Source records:
◆ ◆ ◆ ◆
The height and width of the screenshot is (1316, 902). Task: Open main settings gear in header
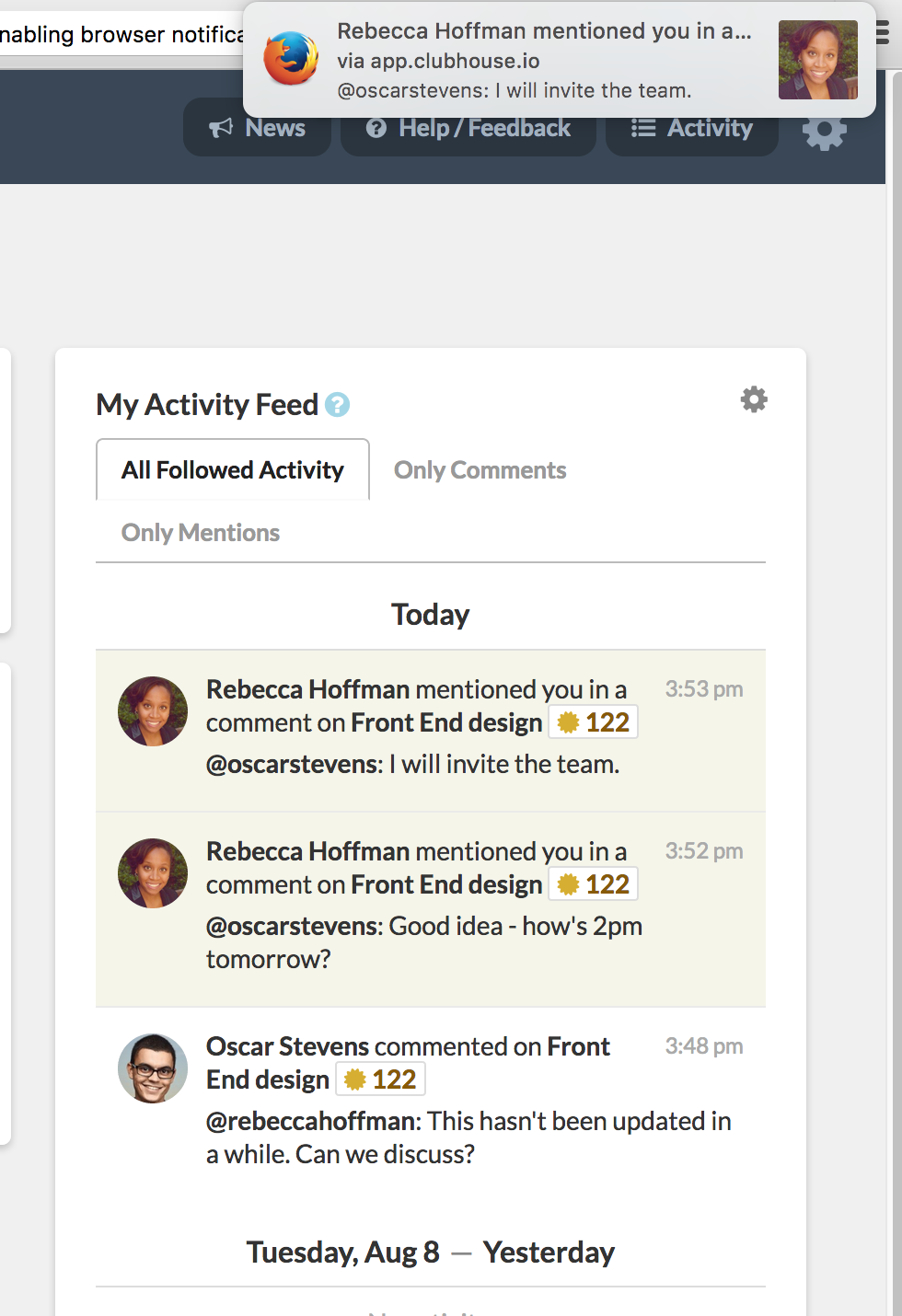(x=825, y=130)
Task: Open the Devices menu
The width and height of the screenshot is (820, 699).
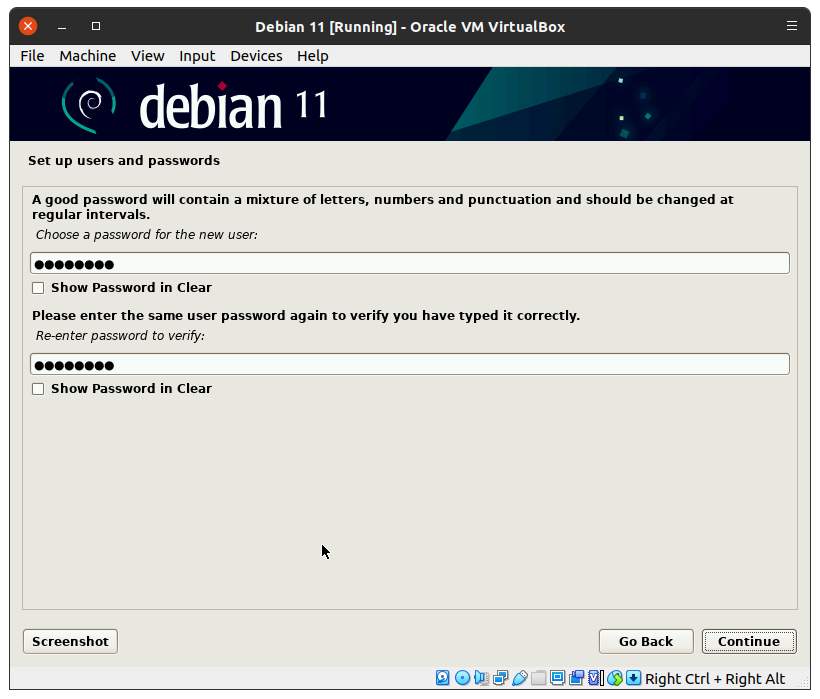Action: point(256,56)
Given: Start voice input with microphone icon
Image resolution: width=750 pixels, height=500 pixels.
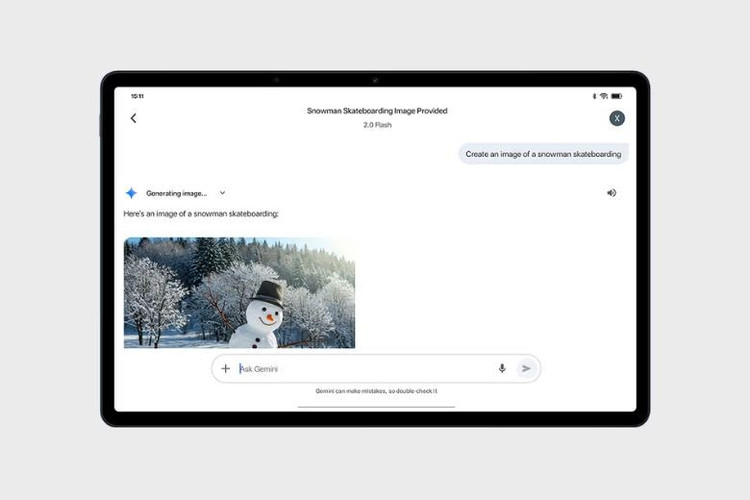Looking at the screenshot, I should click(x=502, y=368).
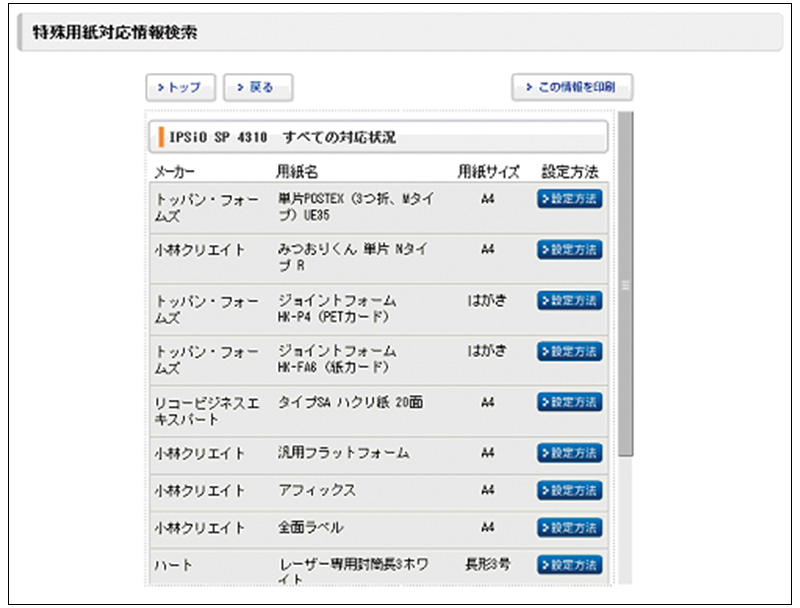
◆ ◆ ◆ ◆
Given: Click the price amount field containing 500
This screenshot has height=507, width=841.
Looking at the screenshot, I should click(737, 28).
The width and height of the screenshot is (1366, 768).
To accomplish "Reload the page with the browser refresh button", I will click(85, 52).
◆ ◆ ◆ ◆
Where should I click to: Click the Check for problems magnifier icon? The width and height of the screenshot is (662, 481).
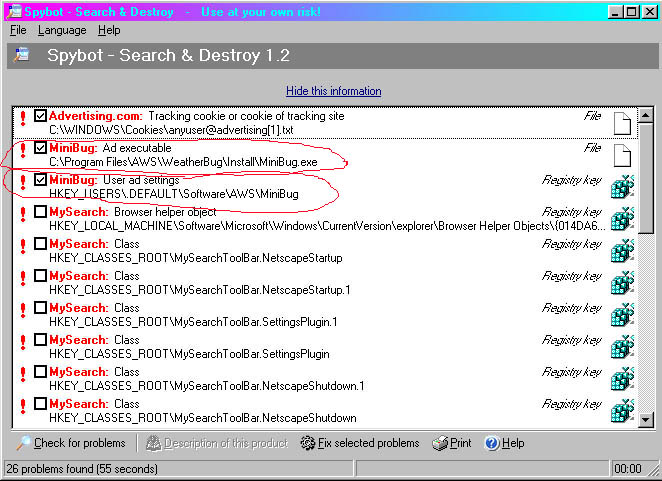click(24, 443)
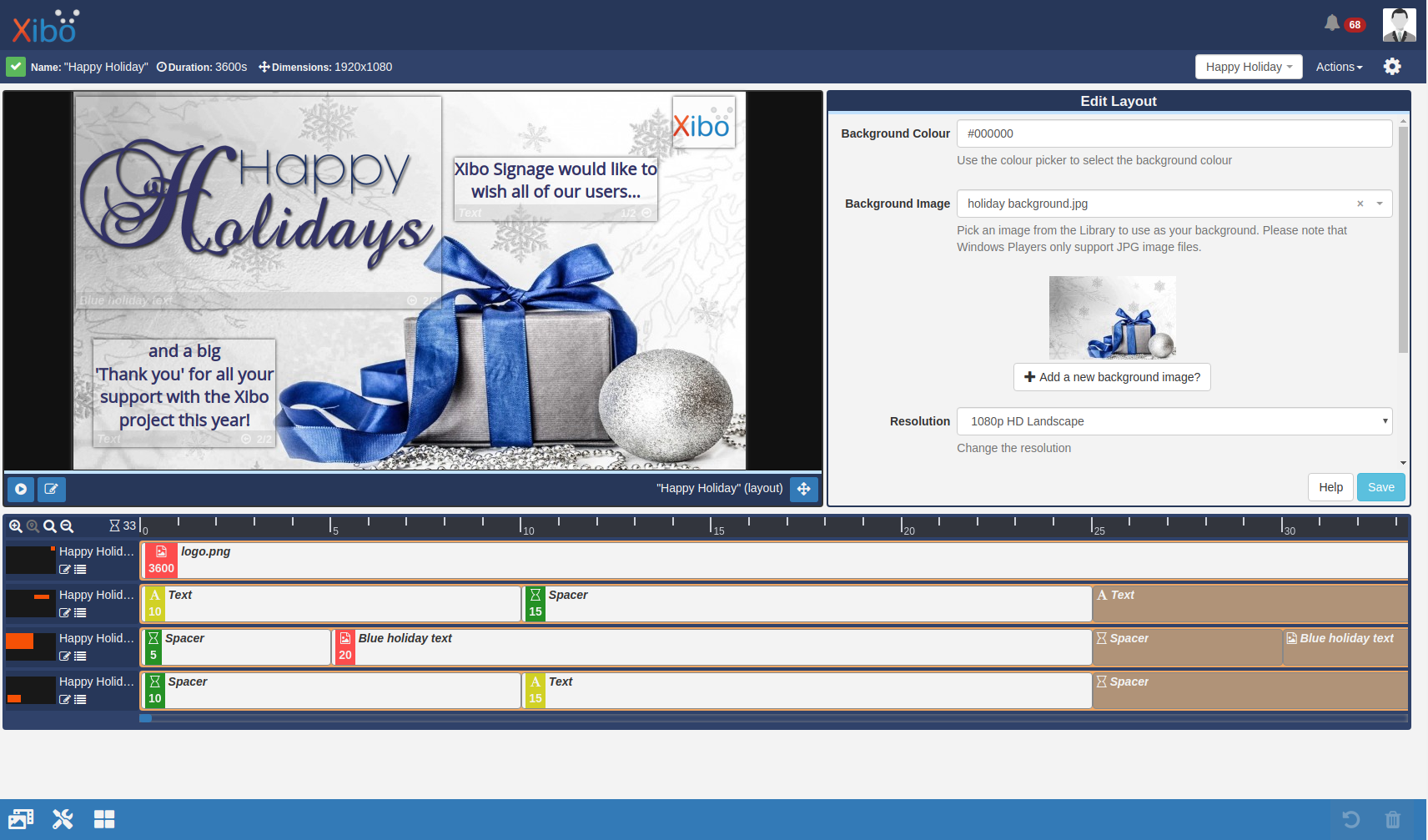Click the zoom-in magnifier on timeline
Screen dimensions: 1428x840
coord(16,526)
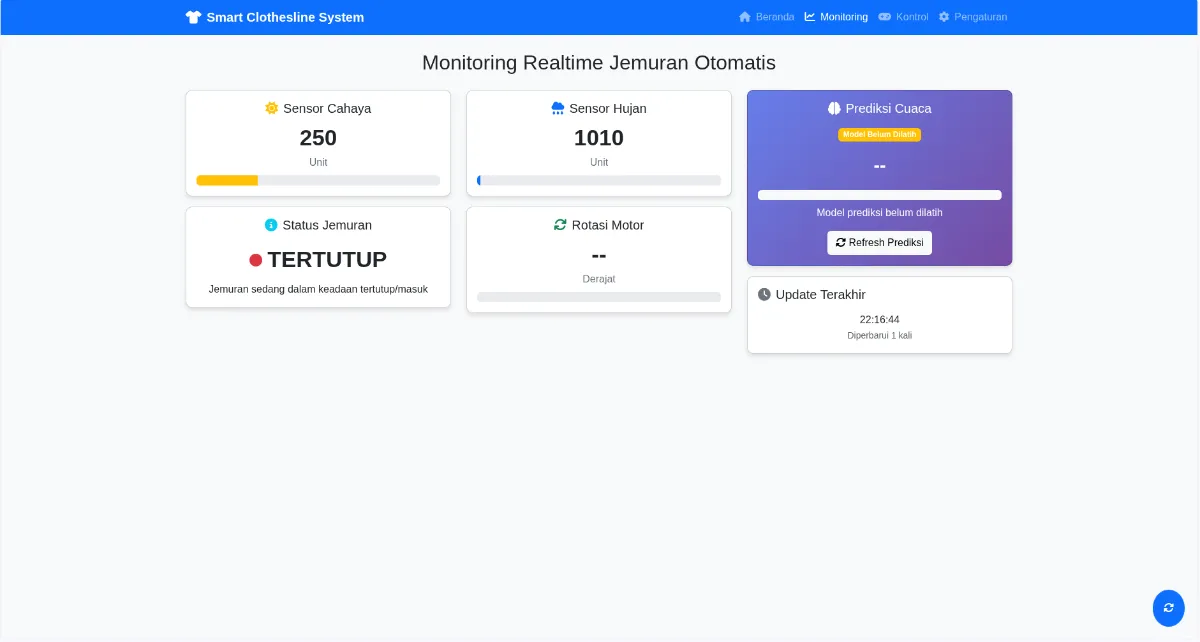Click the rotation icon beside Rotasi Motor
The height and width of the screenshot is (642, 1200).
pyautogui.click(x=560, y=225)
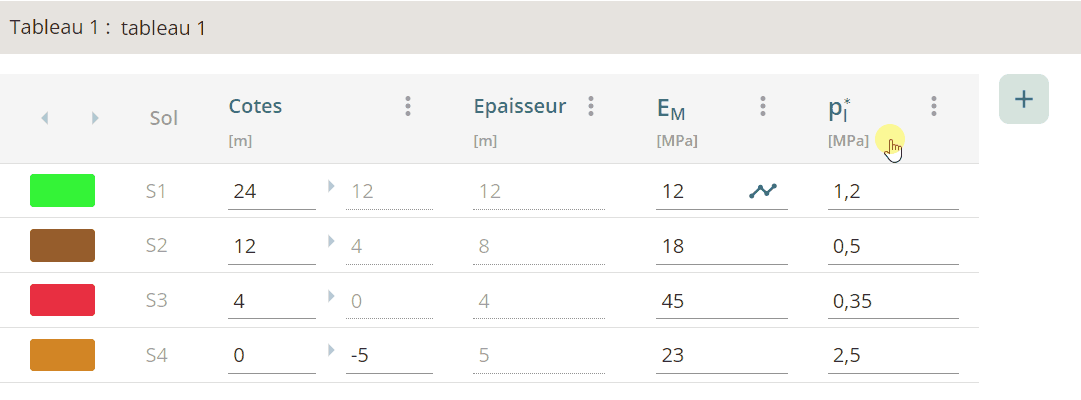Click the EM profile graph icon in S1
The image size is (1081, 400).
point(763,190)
◆ ◆ ◆ ◆
• _Task prompt_: Copy only the lines above from the one containing "The height and width of the screenshot is (1316, 902)." through the one containing "Given: Start voice input with microphone icon", both included. Leave out the pictures.

• _Written response_:
The height and width of the screenshot is (1316, 902). Task: Open main settings gear in header
(x=825, y=130)
Task: Open the Devices menu
The width and height of the screenshot is (820, 699).
Action: point(256,56)
Given: Start voice input with microphone icon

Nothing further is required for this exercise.